The president suggested yesterday that $200 billion could be saved over the next ten years by trimming federal payments to hospitals. He justified this change by noting broader insurance coverage, so in other words, they’ll make it up in volume. Many hospitals, especially those with large numbers of poor patients say these cuts will be unfair and will only hurt the poor, sick and elderly.

Although congress will sculpt the new laws, the president has influence. Obama has urged the congress to resist powerful lobbies trying to maintain their clout and profits. Like those greedy hospitals, medical technicians and imaging centers (X-rays, MRIs, CT scans), I presume.

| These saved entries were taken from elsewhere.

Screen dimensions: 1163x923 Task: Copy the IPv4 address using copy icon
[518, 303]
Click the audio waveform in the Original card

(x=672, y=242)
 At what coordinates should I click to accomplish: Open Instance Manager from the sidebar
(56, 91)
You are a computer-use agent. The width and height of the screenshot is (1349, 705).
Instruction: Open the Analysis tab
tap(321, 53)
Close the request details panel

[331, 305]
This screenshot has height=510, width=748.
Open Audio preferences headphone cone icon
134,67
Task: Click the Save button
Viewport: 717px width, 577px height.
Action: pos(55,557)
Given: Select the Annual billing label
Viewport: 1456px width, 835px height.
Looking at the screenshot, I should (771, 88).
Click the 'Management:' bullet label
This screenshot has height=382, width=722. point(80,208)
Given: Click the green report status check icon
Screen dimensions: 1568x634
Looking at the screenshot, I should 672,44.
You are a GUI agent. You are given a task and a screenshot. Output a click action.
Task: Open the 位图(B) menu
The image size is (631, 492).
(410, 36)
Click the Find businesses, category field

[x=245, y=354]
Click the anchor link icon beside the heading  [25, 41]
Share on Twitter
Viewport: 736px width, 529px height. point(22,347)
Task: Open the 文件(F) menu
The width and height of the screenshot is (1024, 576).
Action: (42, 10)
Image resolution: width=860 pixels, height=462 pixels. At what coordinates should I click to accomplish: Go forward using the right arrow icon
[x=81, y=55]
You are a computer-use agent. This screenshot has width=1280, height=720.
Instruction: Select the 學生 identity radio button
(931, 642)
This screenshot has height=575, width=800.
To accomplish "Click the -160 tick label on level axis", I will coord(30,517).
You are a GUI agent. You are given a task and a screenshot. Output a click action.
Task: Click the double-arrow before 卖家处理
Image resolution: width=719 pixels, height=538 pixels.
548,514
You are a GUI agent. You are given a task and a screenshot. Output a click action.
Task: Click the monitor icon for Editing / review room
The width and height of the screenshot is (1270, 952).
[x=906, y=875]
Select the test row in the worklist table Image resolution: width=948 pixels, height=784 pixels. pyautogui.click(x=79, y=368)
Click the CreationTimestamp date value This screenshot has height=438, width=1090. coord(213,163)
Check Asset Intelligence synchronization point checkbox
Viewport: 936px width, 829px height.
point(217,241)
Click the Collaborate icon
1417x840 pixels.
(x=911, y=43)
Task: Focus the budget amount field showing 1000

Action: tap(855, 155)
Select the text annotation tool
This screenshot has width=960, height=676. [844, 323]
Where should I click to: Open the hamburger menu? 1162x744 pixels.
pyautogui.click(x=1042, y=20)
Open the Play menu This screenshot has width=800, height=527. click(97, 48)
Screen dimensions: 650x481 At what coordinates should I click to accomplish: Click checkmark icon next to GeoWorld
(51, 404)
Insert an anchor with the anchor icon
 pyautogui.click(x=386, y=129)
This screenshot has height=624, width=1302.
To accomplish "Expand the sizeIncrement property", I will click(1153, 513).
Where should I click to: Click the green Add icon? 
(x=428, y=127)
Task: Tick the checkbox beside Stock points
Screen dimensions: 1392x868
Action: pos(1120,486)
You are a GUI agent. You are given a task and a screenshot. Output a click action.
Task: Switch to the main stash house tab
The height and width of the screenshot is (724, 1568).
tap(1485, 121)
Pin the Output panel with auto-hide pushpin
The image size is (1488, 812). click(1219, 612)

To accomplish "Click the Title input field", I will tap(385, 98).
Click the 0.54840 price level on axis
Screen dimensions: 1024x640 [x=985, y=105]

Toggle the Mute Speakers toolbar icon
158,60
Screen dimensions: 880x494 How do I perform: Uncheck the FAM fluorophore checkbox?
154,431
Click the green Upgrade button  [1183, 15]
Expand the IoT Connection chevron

All in all, the president wants to cut $313 billion in both federal programs over the next decade.

All I can say is, “Wow!” Already being one of the worst reimbursing insurances in the country, Medicare under Obama’s proposal would pay even less? Does anybody have any idea of what the consequences will be? Why don’t we ask The Access to Medical Imaging Coalition, a trade group representing diagnostic imaging centers and their patients,

It would “impair access to diagnostic imaging services and result in patients’ delaying or forgoing life- and cost-savings imaging procedures.”

The group also said Obama’s efficiency estimates were based on a flawed survey. You don’t say…

What else? Some believe that providers–doctors, hospitals, imaging centers–will have to ration services due to the cuts. No kidding–what else do you think will happen? Do you think that doctors will pay for a patient’s lab tests themselves? C’mon! If you have been reading this blog lately, then you know I’ve been saying it repeatedly–health care reform, as proposed by our current government, will do little to improve health care and a lot to diminish its quality. Unfortunate, since quality is the one thing American health care has got going for itself.